The 2025 news cycle was dominated by discussions of high housing costs, massive budget cuts, and out-of-control inflation. We spent the year begging our elected leaders to do something. But it seems that regular, everyday people have both sounded the alarm and heralded the call.
It’s people like Jeneva Martinez and Nicole Scarpa in Roswell, New Mexico—busy moms who, tired of high housing prices, figured out a way to help local landlords fix up properties, increasing available rentals for Section 8 voucher holders. It’s people like Casey Tobias in Three Rivers, Michigan, who harnesses the goodwill of her neighbors to supplement the local government’s faltering safety net. Casey and her volunteers provide everything from food and laundry to rides for people released from the hospital so they can recover at home.
The meltdown of our infrastructure and systems is too big to ignore. Working-class people feel the urgency and witness the need firsthand every day. Michaela Mertz, in Chaves County, New Mexico, saw that her neighbors were relying on emergency medical services because they had no primary care doctor, so she started a volunteer EMS service, responding to community calls and providing free care. Jocelyn Smith, also in Chaves County, a single mom working at a radio station and facing cuts to her SNAP benefits, now collects and redistributes food to neighbors on her days off. Shante Woody, frustrated by the lack of opportunity in her neighborhood, created a weekly outdoor market in Greensboro, North Carolina, to help her neighbors showcase their side hustles.

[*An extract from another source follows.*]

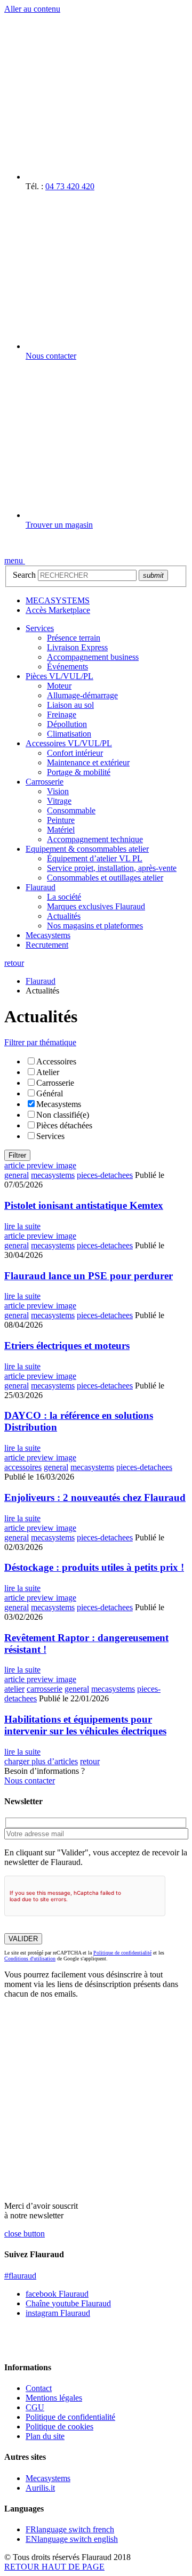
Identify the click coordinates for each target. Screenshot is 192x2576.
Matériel (61, 829)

Mandy Hodges was evicted from National Forest Service land outside Bend, Oregon, where she had been living in a camper for the better part of a decade, and is now leading local efforts to protect others living on public lands from the same fate. “No one has any place to go, you can’t just keep kicking people from town to town,” she says. “We’ve got to be the ones who do something.”

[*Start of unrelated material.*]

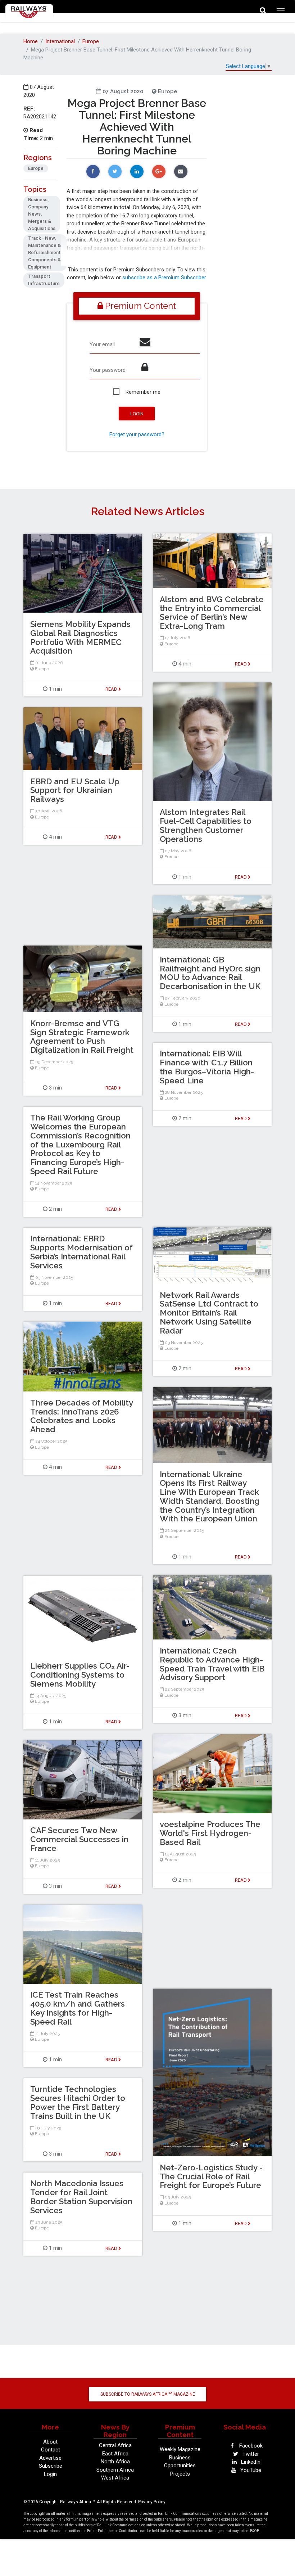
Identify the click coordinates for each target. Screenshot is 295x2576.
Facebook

Having “no room for one more thing” and needing to be “the ones who do something” is the dichotomy working people exist in. For too long, working people have been relegated to the sidelines and excluded from positions of power. But a shift seems to be happening: Working-class people are taking the reins. From serving food in our communities to running for office, it’s clear that our knowledge and expertise are what America needs right now.
None of the working-class people I spoke to had room for one more thing—they are all as busy as you and I—but they’re stepping up and taking charge anyway. They know what’s wrong and have a good idea of how to fix it; they can’t and won’t wait around for the rest to catch up.
If you are looking for the heat in America in 2026, I say look at the people who have been forced closest to the fire. The ones who most risk being burned. That’s where you’ll find the movement.